- _DIRECTION_: Format the listing below as a two-column Markdown table with the headers Row and Line. Number the rows sequentially from 1, include every line, and omit blank lines.

- _INFORMATION GIVEN_:

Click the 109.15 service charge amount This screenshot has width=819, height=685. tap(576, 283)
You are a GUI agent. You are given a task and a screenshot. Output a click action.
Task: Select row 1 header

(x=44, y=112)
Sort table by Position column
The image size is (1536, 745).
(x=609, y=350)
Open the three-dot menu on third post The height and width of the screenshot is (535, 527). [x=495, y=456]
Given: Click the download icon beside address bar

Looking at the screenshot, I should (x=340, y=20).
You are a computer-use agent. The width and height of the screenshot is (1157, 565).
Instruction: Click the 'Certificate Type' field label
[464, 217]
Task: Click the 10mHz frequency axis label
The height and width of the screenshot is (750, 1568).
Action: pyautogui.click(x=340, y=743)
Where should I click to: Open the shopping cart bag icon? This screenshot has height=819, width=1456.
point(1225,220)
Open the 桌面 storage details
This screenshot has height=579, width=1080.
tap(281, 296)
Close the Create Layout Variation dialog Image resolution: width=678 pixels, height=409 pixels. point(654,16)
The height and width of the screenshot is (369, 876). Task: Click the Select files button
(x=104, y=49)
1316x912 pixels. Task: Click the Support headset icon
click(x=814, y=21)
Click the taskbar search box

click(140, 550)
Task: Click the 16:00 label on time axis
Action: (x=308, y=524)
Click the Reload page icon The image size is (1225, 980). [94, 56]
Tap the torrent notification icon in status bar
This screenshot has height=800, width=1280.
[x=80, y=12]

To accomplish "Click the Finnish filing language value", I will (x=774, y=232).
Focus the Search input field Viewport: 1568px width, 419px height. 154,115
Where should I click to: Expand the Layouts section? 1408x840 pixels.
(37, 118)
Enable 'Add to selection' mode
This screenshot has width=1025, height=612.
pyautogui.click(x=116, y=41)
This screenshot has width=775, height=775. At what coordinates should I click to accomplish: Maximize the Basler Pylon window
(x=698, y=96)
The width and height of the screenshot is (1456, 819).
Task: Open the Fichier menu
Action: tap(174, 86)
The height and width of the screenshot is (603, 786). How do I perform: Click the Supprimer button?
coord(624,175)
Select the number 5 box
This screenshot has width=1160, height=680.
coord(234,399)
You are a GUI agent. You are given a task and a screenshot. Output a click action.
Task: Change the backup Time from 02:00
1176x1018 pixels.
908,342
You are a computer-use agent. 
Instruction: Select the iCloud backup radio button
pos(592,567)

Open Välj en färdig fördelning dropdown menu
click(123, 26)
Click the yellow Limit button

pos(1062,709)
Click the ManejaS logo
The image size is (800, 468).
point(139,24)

- _CORRECT RESULT_:
| Row | Line |
|---|---|
| 1 | Click the 109.15 service charge amount This screenshot has width=819, height=685. tap(576, 283) |
| 2 | You are a GUI agent. You are given a task and a screenshot. Output a click action. |
| 3 | Task: Select row 1 header |
| 4 | (x=44, y=112) |
| 5 | Sort table by Position column |
| 6 | The image size is (1536, 745). |
| 7 | (x=609, y=350) |
| 8 | Open the three-dot menu on third post The height and width of the screenshot is (535, 527). [x=495, y=456] |
| 9 | Given: Click the download icon beside address bar |
| 10 | Looking at the screenshot, I should (x=340, y=20). |
| 11 | You are a computer-use agent. The width and height of the screenshot is (1157, 565). |
| 12 | Instruction: Click the 'Certificate Type' field label |
| 13 | [464, 217] |
| 14 | Task: Click the 10mHz frequency axis label |
| 15 | The height and width of the screenshot is (750, 1568). |
| 16 | Action: pyautogui.click(x=340, y=743) |
| 17 | Where should I click to: Open the shopping cart bag icon? This screenshot has height=819, width=1456. |
| 18 | point(1225,220) |
| 19 | Open the 桌面 storage details |
| 20 | This screenshot has height=579, width=1080. |
| 21 | tap(281, 296) |
| 22 | Close the Create Layout Variation dialog Image resolution: width=678 pixels, height=409 pixels. point(654,16) |
| 23 | The height and width of the screenshot is (369, 876). Task: Click the Select files button |
| 24 | (x=104, y=49) |
| 25 | 1316x912 pixels. Task: Click the Support headset icon |
| 26 | click(x=814, y=21) |
| 27 | Click the taskbar search box |
| 28 | click(140, 550) |
| 29 | Task: Click the 16:00 label on time axis |
| 30 | Action: (x=308, y=524) |
| 31 | Click the Reload page icon The image size is (1225, 980). [94, 56] |
| 32 | Tap the torrent notification icon in status bar |
| 33 | This screenshot has height=800, width=1280. |
| 34 | [x=80, y=12] |
| 35 | To accomplish "Click the Finnish filing language value", I will (x=774, y=232). |
| 36 | Focus the Search input field Viewport: 1568px width, 419px height. 154,115 |
| 37 | Where should I click to: Expand the Layouts section? 1408x840 pixels. |
| 38 | (37, 118) |
| 39 | Enable 'Add to selection' mode |
| 40 | This screenshot has width=1025, height=612. |
| 41 | pyautogui.click(x=116, y=41) |
| 42 | This screenshot has width=775, height=775. At what coordinates should I click to accomplish: Maximize the Basler Pylon window |
| 43 | (x=698, y=96) |
| 44 | The width and height of the screenshot is (1456, 819). |
| 45 | Task: Open the Fichier menu |
| 46 | Action: tap(174, 86) |
| 47 | The height and width of the screenshot is (603, 786). How do I perform: Click the Supprimer button? |
| 48 | coord(624,175) |
| 49 | Select the number 5 box |
| 50 | This screenshot has width=1160, height=680. |
| 51 | coord(234,399) |
| 52 | You are a GUI agent. You are given a task and a screenshot. Output a click action. |
| 53 | Task: Change the backup Time from 02:00 |
| 54 | 1176x1018 pixels. |
| 55 | 908,342 |
| 56 | You are a computer-use agent.  |
| 57 | Instruction: Select the iCloud backup radio button |
| 58 | pos(592,567) |
| 59 | Open Välj en färdig fördelning dropdown menu |
| 60 | click(123, 26) |
| 61 | Click the yellow Limit button |
| 62 | pos(1062,709) |
| 63 | Click the ManejaS logo |
| 64 | The image size is (800, 468). |
| 65 | point(139,24) |